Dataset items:
....................
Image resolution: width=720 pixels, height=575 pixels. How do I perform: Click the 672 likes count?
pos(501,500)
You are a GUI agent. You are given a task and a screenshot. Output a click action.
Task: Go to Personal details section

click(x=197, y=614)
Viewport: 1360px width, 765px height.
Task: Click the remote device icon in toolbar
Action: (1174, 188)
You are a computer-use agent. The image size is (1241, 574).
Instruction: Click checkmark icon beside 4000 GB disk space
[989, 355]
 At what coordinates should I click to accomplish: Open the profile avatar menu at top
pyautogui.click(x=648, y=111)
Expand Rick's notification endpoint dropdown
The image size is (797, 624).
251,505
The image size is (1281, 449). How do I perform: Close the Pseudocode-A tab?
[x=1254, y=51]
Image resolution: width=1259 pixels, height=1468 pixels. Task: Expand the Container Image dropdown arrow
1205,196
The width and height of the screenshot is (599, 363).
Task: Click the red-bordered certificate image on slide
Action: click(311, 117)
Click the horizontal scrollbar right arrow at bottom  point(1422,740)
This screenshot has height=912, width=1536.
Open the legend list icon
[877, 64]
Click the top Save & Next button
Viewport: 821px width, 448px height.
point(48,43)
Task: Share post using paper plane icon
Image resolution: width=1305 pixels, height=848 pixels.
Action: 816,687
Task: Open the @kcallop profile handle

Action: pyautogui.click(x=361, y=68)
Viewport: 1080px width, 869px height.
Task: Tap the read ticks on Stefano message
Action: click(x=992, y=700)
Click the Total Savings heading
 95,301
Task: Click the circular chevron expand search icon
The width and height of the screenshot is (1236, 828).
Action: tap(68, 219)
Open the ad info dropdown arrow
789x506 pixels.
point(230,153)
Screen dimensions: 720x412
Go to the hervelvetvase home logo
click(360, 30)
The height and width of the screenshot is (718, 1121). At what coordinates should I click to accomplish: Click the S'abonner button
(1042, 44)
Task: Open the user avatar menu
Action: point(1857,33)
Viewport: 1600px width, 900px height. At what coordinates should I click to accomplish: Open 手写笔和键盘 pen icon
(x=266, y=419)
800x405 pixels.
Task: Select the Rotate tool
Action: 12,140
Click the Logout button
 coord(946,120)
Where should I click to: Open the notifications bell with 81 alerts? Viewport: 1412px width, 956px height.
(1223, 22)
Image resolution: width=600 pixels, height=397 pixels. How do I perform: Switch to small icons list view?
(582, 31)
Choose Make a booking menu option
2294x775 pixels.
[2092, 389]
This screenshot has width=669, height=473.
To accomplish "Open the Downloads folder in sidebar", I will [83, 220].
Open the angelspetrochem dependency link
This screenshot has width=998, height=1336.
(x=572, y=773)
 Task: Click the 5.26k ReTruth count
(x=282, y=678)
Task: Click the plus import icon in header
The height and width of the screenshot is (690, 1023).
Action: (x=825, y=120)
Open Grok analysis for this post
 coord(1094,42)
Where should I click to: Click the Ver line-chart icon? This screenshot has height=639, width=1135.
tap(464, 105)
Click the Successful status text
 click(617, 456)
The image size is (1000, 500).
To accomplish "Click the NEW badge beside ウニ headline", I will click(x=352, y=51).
....................
If a line falls between the first line of the records and the line containing "Screen dimensions: 720x412", inclusive, repeat it exactly; leave out all others.

Image resolution: width=720 pixels, height=575 pixels. How do I perform: Click the 672 likes count?
pos(501,500)
You are a GUI agent. You are given a task and a screenshot. Output a click action.
Task: Go to Personal details section

click(x=197, y=614)
Viewport: 1360px width, 765px height.
Task: Click the remote device icon in toolbar
Action: (1174, 188)
You are a computer-use agent. The image size is (1241, 574).
Instruction: Click checkmark icon beside 4000 GB disk space
[989, 355]
 At what coordinates should I click to accomplish: Open the profile avatar menu at top
pyautogui.click(x=648, y=111)
Expand Rick's notification endpoint dropdown
The image size is (797, 624).
251,505
The image size is (1281, 449). How do I perform: Close the Pseudocode-A tab?
[x=1254, y=51]
Image resolution: width=1259 pixels, height=1468 pixels. Task: Expand the Container Image dropdown arrow
1205,196
The width and height of the screenshot is (599, 363).
Task: Click the red-bordered certificate image on slide
Action: click(311, 117)
Click the horizontal scrollbar right arrow at bottom  point(1422,740)
This screenshot has height=912, width=1536.
Open the legend list icon
[877, 64]
Click the top Save & Next button
Viewport: 821px width, 448px height.
point(48,43)
Task: Share post using paper plane icon
Image resolution: width=1305 pixels, height=848 pixels.
Action: 816,687
Task: Open the @kcallop profile handle

Action: pyautogui.click(x=361, y=68)
Viewport: 1080px width, 869px height.
Task: Tap the read ticks on Stefano message
Action: click(x=992, y=700)
Click the Total Savings heading
 95,301
Task: Click the circular chevron expand search icon
The width and height of the screenshot is (1236, 828).
Action: tap(68, 219)
Open the ad info dropdown arrow
789x506 pixels.
point(230,153)
Screen dimensions: 720x412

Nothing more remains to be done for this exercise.